CLA (conjugated linoleic acid) – properties, natural sources and supplements with CLA

Conjugated CLA linoleic acid is found mainly in animal products – milk, dairy products and meat derived from ruminants. It is one of the best-studied bioactive compounds and has numerous pro-health effects, anti-cancer, anti-atherosclerotic, reducing adipose tissue, improving the immune system and increasing insulin sensitivity.

What is CLA?

CLA (Conjugated Linoleic Acid) is an animal-derived fatty acid that contains 18 carbon atoms and 2 conjugated double bonds in its chain. Conjugation means that the double bonds on the carbon atoms are separated by only one single bond. It is a rare property in nature and the uniqueness of CLA acid, which has a number of health-promoting effects, is believed to be unique in it.

It belongs to the group of Trans fats, but it should not be compared with hydrogenated vegetable fats which are very harmful to health.
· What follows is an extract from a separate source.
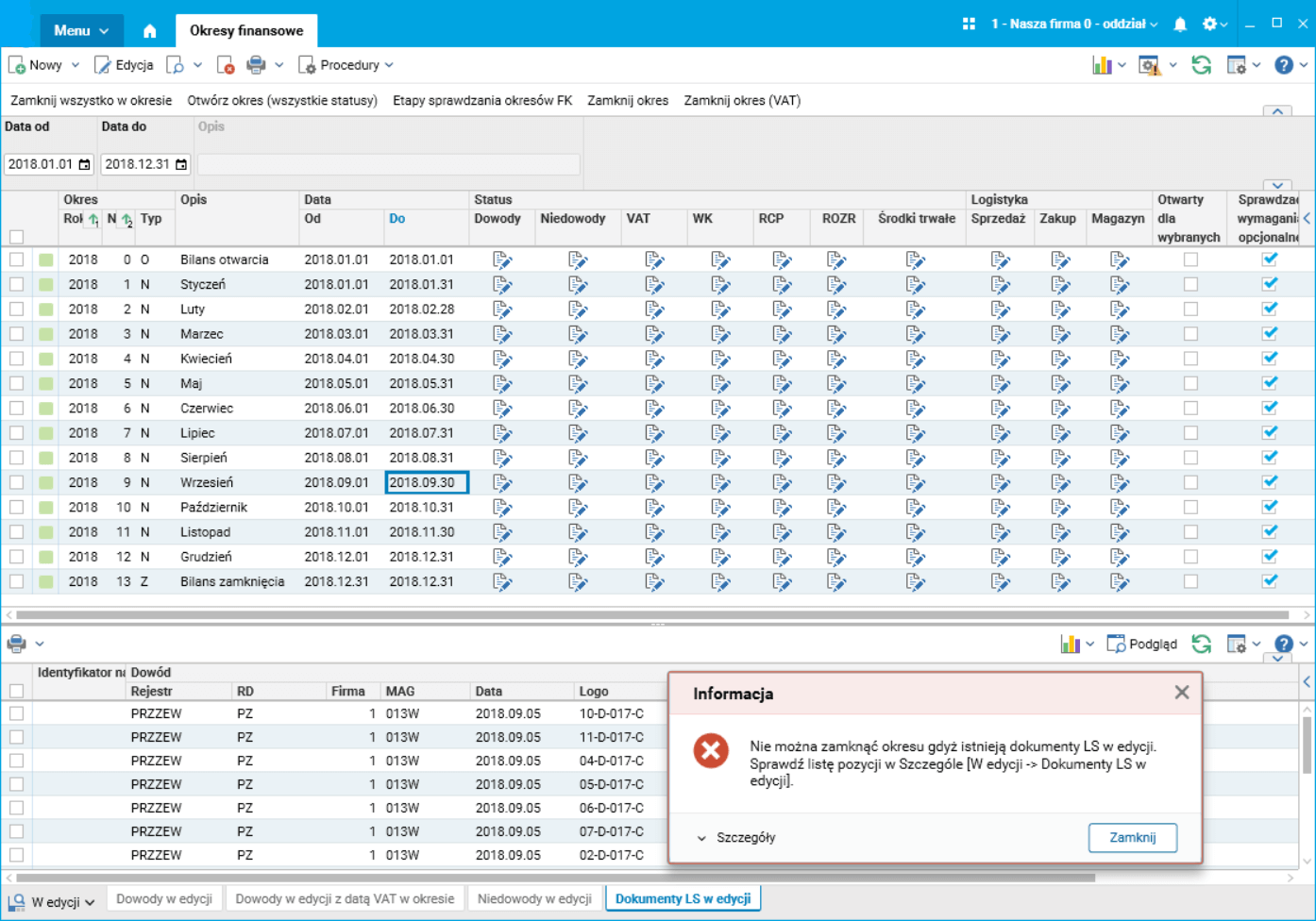The width and height of the screenshot is (1316, 921).
Task: Switch to 'Dowody w edycji' tab
Action: pos(164,899)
The Trans configuration in CLA is naturally formed and has no negative effects.

Chemical structure of rumenic acid (CLA)
Chemical structure of rumenic acid (CLA)

What are the sources of CLA?

The main sources of conjugated linoleic acid are meat and milk fat from cows, sheep, goats, deer and kangaroos. Sheep milk is characterized by the highest content of the CLA cis-9, trans-11 isomer among milk, but due to the low availability of products made from it, it is not an important source of CLA.
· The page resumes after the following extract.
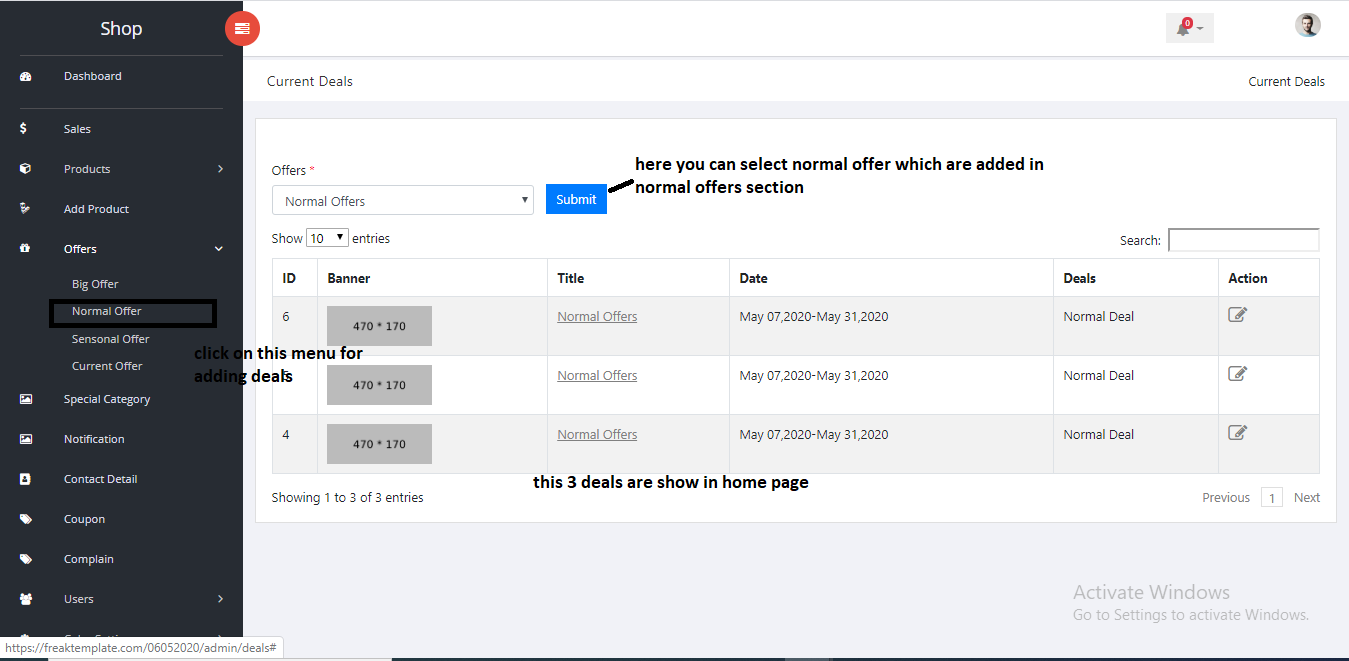Screen dimensions: 1349x661
Task: Click edit icon for deal ID 4
Action: click(x=1237, y=433)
CLA is present in the diet mainly due to the consumption of cow’s milk and its products (70% of the CLA taken with food) and beef (25%). The average dietary intake of CLA is from 0.5 to 1.5 g/day, which is much less than the suggested dose positively influencing health – approx. 3 g/day.
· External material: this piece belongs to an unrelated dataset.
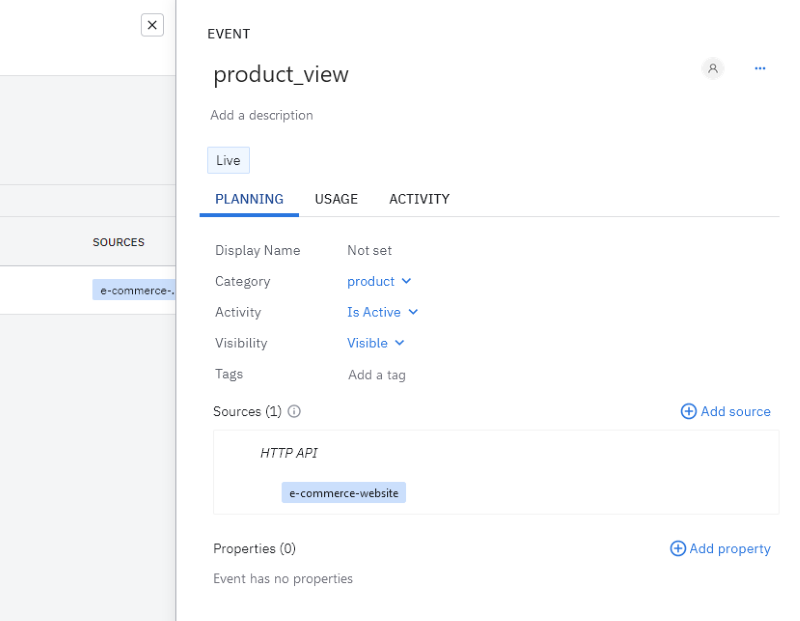
Task: Switch to the USAGE tab
Action: [x=336, y=199]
The dose of CLA positively influencing health state is about 3 g per day.

CLA (conjugated linoleic acid) – properties. Impact on health

The scientific community shows great interest in the properties of conjugated linoleic acid and new publications about it appear every now and then. Research on CLA acid began in the 1970s, when M.W. Pariza, a professor at the University of Wisconsin-Madison, isolated from fresh and fried ground beef a compound that inhibited the development of epidermal cancer in mice.

In the following years, he identified and named him. Currently, CLA is one of the most studied bioactive substances and is assigned a broad spectrum of activity.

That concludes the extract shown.